Line integral over Archimedes's spiral Compute $\int \limits_{C} F.dr$ for $F(x,y)=(x,y)$ and $C$ is the Archimedes's spiral given in polar coordinates by $r=1+\theta$ for $\theta \in [0,2\pi]$
How do I parametrize this? And how do find I the limits?

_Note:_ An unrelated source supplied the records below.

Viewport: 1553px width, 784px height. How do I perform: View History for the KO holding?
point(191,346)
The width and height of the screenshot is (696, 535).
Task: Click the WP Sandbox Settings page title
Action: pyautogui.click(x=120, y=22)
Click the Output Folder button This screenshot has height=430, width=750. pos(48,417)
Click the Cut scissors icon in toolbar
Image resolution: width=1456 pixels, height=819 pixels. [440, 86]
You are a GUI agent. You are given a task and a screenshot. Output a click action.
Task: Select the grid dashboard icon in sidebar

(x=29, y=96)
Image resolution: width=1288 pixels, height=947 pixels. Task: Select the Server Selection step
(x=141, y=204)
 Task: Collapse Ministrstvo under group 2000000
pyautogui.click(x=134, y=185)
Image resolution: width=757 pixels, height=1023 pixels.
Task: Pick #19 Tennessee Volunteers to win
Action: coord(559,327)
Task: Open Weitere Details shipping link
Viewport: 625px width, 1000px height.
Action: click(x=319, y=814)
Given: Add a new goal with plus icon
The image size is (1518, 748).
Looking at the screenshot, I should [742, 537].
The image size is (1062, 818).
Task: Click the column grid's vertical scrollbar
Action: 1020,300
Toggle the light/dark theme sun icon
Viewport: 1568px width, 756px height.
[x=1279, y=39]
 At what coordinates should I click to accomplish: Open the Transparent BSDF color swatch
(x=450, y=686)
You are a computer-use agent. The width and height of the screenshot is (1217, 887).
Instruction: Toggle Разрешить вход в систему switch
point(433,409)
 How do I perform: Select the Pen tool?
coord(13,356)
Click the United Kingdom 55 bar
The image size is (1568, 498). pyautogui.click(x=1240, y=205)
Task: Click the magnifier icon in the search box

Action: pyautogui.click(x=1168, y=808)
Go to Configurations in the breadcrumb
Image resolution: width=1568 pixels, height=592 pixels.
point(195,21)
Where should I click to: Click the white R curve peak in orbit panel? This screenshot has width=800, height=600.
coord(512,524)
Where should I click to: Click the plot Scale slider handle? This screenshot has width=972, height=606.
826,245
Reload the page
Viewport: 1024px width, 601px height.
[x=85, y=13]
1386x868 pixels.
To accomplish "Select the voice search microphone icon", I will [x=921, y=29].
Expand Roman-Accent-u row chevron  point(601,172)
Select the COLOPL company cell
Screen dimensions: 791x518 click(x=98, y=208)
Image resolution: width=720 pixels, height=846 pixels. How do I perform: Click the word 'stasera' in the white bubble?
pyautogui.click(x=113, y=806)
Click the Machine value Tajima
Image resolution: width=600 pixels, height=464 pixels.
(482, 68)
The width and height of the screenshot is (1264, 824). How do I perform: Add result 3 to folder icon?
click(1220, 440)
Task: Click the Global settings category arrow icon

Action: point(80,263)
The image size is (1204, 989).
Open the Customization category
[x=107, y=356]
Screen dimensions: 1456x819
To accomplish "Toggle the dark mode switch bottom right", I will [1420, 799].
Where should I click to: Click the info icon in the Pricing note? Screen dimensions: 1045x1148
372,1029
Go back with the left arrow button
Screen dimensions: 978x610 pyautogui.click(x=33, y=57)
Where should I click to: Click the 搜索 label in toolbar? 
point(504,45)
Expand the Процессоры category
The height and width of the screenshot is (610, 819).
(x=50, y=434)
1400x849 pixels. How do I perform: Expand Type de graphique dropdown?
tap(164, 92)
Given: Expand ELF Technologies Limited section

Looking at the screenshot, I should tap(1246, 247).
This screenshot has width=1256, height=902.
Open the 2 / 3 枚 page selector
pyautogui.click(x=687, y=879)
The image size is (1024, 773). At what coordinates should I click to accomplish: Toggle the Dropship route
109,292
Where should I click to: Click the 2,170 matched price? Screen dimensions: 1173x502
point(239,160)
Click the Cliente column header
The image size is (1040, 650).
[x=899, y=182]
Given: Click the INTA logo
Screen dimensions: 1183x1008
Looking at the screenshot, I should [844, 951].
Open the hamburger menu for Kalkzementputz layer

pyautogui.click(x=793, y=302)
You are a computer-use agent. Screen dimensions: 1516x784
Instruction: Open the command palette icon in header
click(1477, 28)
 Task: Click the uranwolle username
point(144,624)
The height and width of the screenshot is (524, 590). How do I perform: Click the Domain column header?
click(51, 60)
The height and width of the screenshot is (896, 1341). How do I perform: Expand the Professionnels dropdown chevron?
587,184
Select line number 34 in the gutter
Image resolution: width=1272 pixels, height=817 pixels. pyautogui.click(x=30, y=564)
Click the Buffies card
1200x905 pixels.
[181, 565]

 A: Switching the vector field $\vec{F}$ to polar coordinates, we get $\vec{F}(r,\theta) = (r\cos\theta, r \sin\theta)$. Now, since we are on Archimedes's spiral, we can substitute $r = 1 + \theta$ to find 
$$
\vec{F}(\theta) = \bigg( (1+\theta)\cos\theta, (1+\theta)\sin\theta \bigg)
$$
Similarly, 
\begin{align*}
d\vec{r} = \bigg( dx, dy \bigg) &= \bigg( \cos\theta dr -r\sin\theta d\theta, \sin\theta dr + r\cos\theta d\theta \bigg)\\
&= \bigg( \cos\theta d\theta -(1+\theta)\sin\theta d\theta, \sin\theta d\theta +(1+\theta)\cos\theta d\theta \bigg)\\
&= \bigg( \left( \cos\theta -(1+\theta)\sin\theta \right)d\theta, \left(\sin\theta+(1+\theta)\cos\theta \right)d\theta \bigg)
\end{align*}
As we are only interested in the portion of the spiral cut out by the angles $\theta \in [0,2\pi]$, the line integral becomes
\begin{align*}
\int_C \vec{F} \cdot d\vec{r} 
&= \int_{0}^{2\pi} (1+\theta)\cos^2\theta -(1+\theta)^2 \cos\theta\sin\theta  + (1+\theta)\sin^2\theta + (1+\theta)^2 \sin\theta\cos\theta d\theta\\
&= \int_0^{2\pi} (1+\theta)d\theta\\
&=\theta + \frac{\theta^2}{2} \bigg|_0^{2\pi}\\
&= 2\pi + 2\pi^2.
\end{align*}
It's important in this problem to distinguish between the two terms $r$ and $\vec{r}$, which play very different roles: $r$ is the variable for the polar coordinates in the plane, and $\vec{r}$ is the radial vector in the line integral.